No, no, Dotty, only the drunk tourists in the French Quarter flash for beads. Cultural lesson now for everybody:
Mardi Gras is, first and foremost, a family festival. That’s right, it’s something you do with your children. When you hear of drunken women flashing their boobies for beads, that is not what the vast majority of locals do.
The various organizations, krewes, that parade for Mardi Gras have parades scheduled for 3 weeks prior to Mardi Gras. (There are some old krewes that you have to be born into that wouldn’t parade if their lives depended on it; they have fancy, ultra-exclusive balls and tableaus.) The parade routes run for miles, and only the last 1/4 mile or so even runs anywhere near the French Quarter. Each float in each parade is loaded with riders, each of whom has several hundred pounds of beads to throw out to the crowds that line the route; and when you consider that parades have 10-30 floats, and on the weekends there are as many as 4-5 parades in a row that run from 10 am till midnight or so, you can imagine the hundreds of thousands of beads that are thrown out. Families or groups stake out spots on the parade routes – we joined a group every year that we just ran into by accident our second year there – and would bring out food and chairs and drinks (but everyone’s so happy, even if they get drunk they’re not obnoxious out on the parade routes) and make a great big party of it.

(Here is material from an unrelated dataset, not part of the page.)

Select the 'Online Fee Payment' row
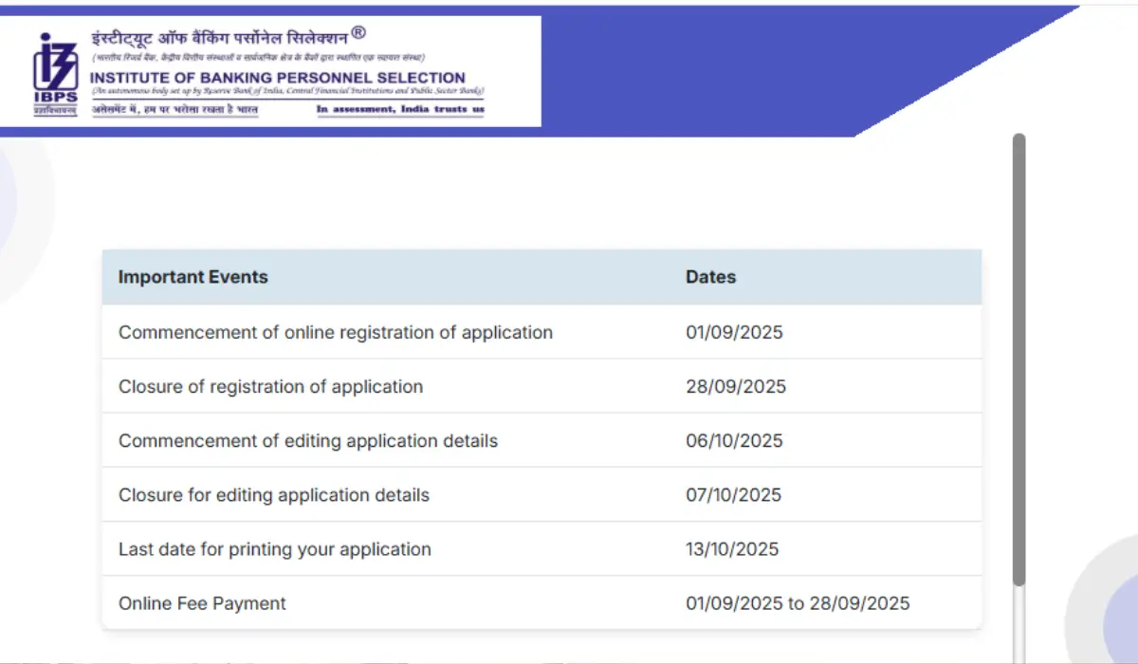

Except inside the quarter, flashing boobies for beads is actually illegal and you can get arrested for it. That’s because there are so many children there. In fact, “parade ladders” are specially made for small children – take a six-foot stepladder, attach a box-like seat on top with bar to hold the kids in, and put your toddler(s) in the seats. Then the parent stands on the ladder behind the toddler and catches what the kids miss, and since the best stuff (toys, etc.) is thrown for kids to try to catch, standing just downthrow of a child’s ladder is often a good place to clean up. 

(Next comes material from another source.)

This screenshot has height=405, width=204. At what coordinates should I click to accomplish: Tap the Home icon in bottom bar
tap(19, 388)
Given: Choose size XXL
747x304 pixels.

The standing joke is that the first words a New Orleans child learns to say are not “Mama” or “Dada,” but “long beads!” 
Our house was one street away from one of the Westbank parade routes, where several Westbank krewes held several weekend daytime/evening parades early in the parade season. The riders’ beads are all packaged in gallon-sized bags (or smaller) of a few dozen, with groups of strands small enough not to get too tangled fastened with a paper strip held by a single paper clip, and then the beads are packed in special bead bags – plastic tote bags with zipper tops that are surprisingly sturdy and can hold up to 8-10 gallon-sized bags of beads, depending on the size of the beads (they come in widely varying sizes and degrees of fanciness). And near the end of the parade route, riders would often find themselves with a lot of extra beads – so instead of throwing them by the single strand or handful of strands, they’d throw the bag the beads were packed in. I have caught bags of beads that weighed enough that they nearly knocked me over. And the evening parades would be COLD, too, so imagine getting hit in the hands or the face by ice-cold beads! Brrr and OUCH!
And, of course, if you have a friend riding in a parade, you write their name on a sign (because they can’t hear a thing with the crowd yelling) and hold it up and run over to the float, and they bury you with beads. Papa Tigs had an entire float filled with his coworkers in one of the biggest krewes (Endymion), and they dumped so many beads on him he could hardly carry them! You could really clean up with friends in parades. It was fun. 
We would collect up to 4-5 tote bags full of beads at some parades, and then we’d bring them home, sort them out, and package them for rethrowing (beads get recycled almost endlessly). We figured one or both of us would be riding in a parade at some point when we could collect the $$ (you pay anywhere from $500 to several thousand bucks to join a krewe, plus you have to buy the beads; it’s not cheap!), and then we’d have the vast majority of beads already instead of having to buy anything but the special krewe beads.
But then Papa Tigs got laid off, and so when it came time to move, we found a bead reseller who’d buy our long beads off of us and sold him 14 bags of the long beads; our poor car was nearly scraping the ground hauling all those beads up to his shop! But we got something like $120 for them.
And then I was going to freecycle, i.e. give away, all but a few bags of the most special beads – except the guys who were loading our truck packed them in the truck, inaccessibly, before we realized that they’d packed the freecycle pile.
So we ended up with about 35 bags of Mardi Gras beads. In Maryland. You figure anywhere from 10 gross of the 33", cheapie beads to 2-3 gross of the longest, fanciest beads per bead bag; we probably had close to 50,000 strands of beads sitting in our storage shed when we first got here. We try to give them away, but people up here don’t appreciate beads in New Orleans-sized quantity!
And thus endeth the Mardi Gras bead-collecting lesson.